Suboptimal Adherence Has Less Effect on Boosted Darunavir (Prezista) than Lopinavir/ritonavir (Kaletra)

		SUMMARY: HIV positive individuals who are not able to achieve very good adherence to their antiretroviral therapy (ART) regimen may have a lower risk of treatment failure with ritonavir-boosted darunavir (Prezista) compared with lopinavir/ritonavir (Kaletra), according to 96-week data from the ARTEMIS trial published in the July 2010 Journal of Antimicrobial Chemotherapy. Highly adherent and suboptimally adherent patients had similar virological response rates in the darunavir/ritonavir arm, but those with poorer adherence had a lower response rate in the lopinavir/ritonavir arm.

By Liz Highleyman

Kaletra (lopinavir/ritonavir) • News Articles • Full US Prescribing Information Prezista (darunavir) • News Articles • Full US Prescribing Information

Mark Nelson from Chelsea and Westminster Hospital in London and colleagues conducted a study to examine how differences in treatment adherence affected clinical outcomes among participants in the ARTEMIS study, as well as to evaluate factors that influence adherence.

The Phase 3 ARTEMIS trial compared the safety and efficacy of boosted darunavir vs lopinavir/ritonavir.

The study enrolled nearly 700 treatment-naive HIV positive participants who were randomly assigned to receive darunavir/ritonavir at a dose of 800/100 mg once-daily, or lopinavir/ritonavir at doses of either 800/200 once-daily or 400/100 mg twice-daily. In addition, all participants received fixed-dose tenofovir/emtricitabine (Truvada).
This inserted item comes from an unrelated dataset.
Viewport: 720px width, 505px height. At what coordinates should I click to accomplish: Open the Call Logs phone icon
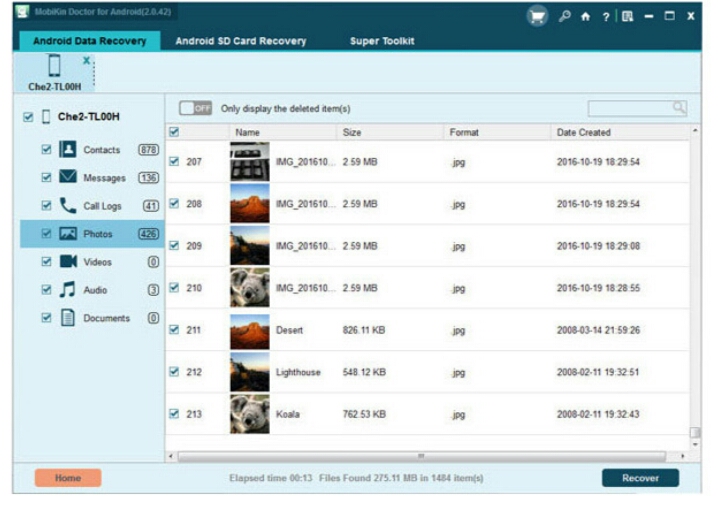(68, 206)
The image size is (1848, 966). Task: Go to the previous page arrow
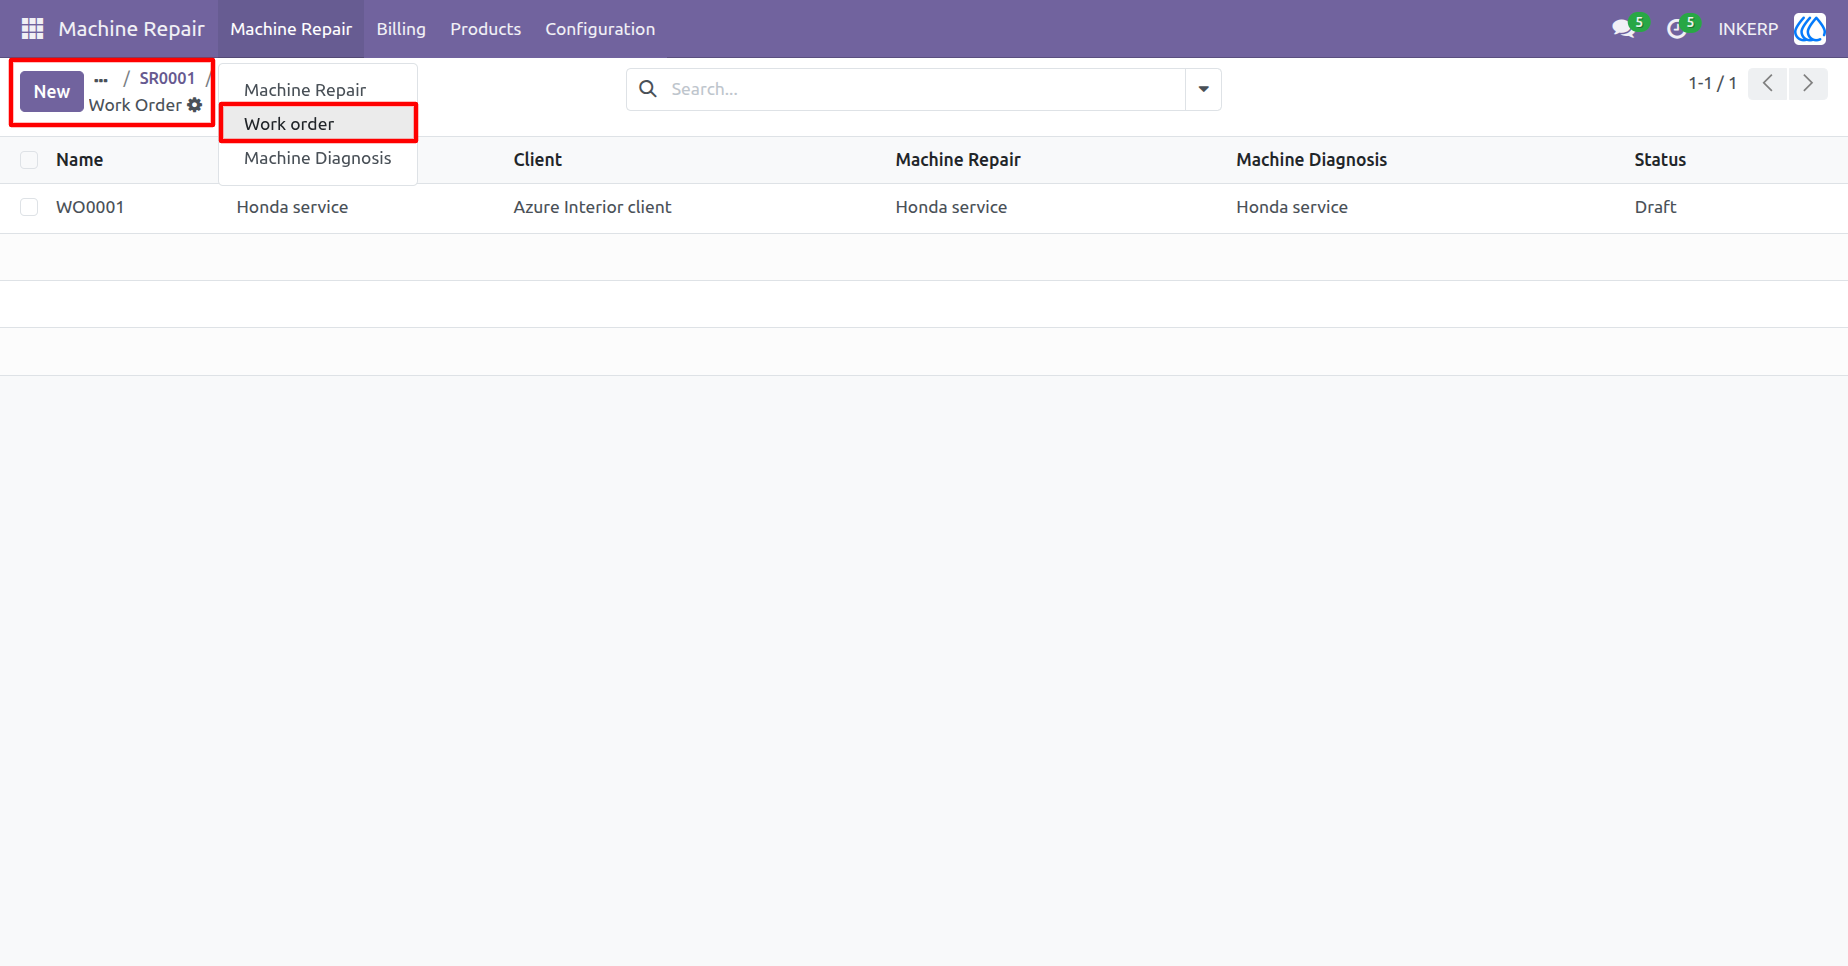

Self-reported treatment adherence was assessed using the Modified Medication Adherence Self-Report Inventory (M-MASRI). In post-hoc analyses (done after the primary trial endpoints were evaluated), average adherence during weeks 4-96 was used to estimate overall adherence for each individual. Scores were converted to a binary variable: adherent (> 95%) or suboptimally adherent ( 95%). Some past research indicated that patients must achieve 95% adherence to get the most benefit from ART, but some later studies found that lower adherence could produce good outcomes under certain circumstances.

Results

	Overall adherence was high in both groups, with 83% in the darunavir/ritonavir arm and 78% in the lopinavir/ritonavir arm reporting > 95% adherence.
	The difference in virological response rates between the adherent and suboptimally adherent participants was smaller with darunavir/ritonavir than with lopinavir/ritonavir:
	Darunavir/ritonavir: 82% of adherent vs 76% of suboptimally adherent patients achieved undetectable viral load, a difference of 6% (P = 0.3312, not a statistically significant difference); Lopinavir/ritonavir: 78% vs 53%, respectively, achieved viral suppression, a difference of 25% (P < 0.0001, a highly significant difference).
	Among suboptimally adherent patients, those taking darunavir/ritonavir had a significantly higher virological response rate than those taking lopinavir/ritonavir (76% vs 53%, respectively; P < 0.01).
	In both treatment groups, suboptimally adherent patients reported more adverse events, including gastrointestinal side effects, than adherent patients.
	Among both adherent and suboptimally adherent patients, however, darunavir/ritonavir was associated with a lower rate of adverse events, including gastrointestinal symptoms, than lopinavir/ritonavir.

Based on these findings, the study authors concluded, "Suboptimal adherence had no significant effect on the virological response rate with once-daily darunavir/ritonavir treatment."

"In contrast, the lopinavir/ritonavir response rate was significantly reduced in suboptimally adherent patients compared with adherent patients," they continued. "Once-daily darunavir/ritonavir resulted in a higher virological response rate in suboptimally adherent patients compared with lopinavir/ritonavir."

Investigator affiliations: Chelsea and Westminster Hospital, London, UK; Hôpital Saint Antoine, Paris, Franc; Université Pierre et Marie Curie, Paris, France; INSERM Unit 707, Paris, France; Tibotec, Yardley, PA; Johnson & Johnson Pharmaceutical Services, Mechelen, Belgium; Tibotec BVBA, Mechelen, Belgium.

7/2/10

Reference
M Nelson, PM Girard, R Demasi, and others. Suboptimal adherence to darunavir/ritonavir has minimal effect on efficacy compared with lopinavir/ritonavir in treatment-naive, HIV-infected patients: 96 week ARTEMIS data. Journal of Antimicrobial Chemotherapy 65(7): 1505-1509 (Abstract). July 2010.

Other source
U.S. Department of Health and Human Services. Study Suggests Suboptimal Adherence Affects Efficacy of Lopinavir/ritonavir More than Darunavir/ritonavir. AIDSInfo-At-a-Glance 22. May 28, 2010.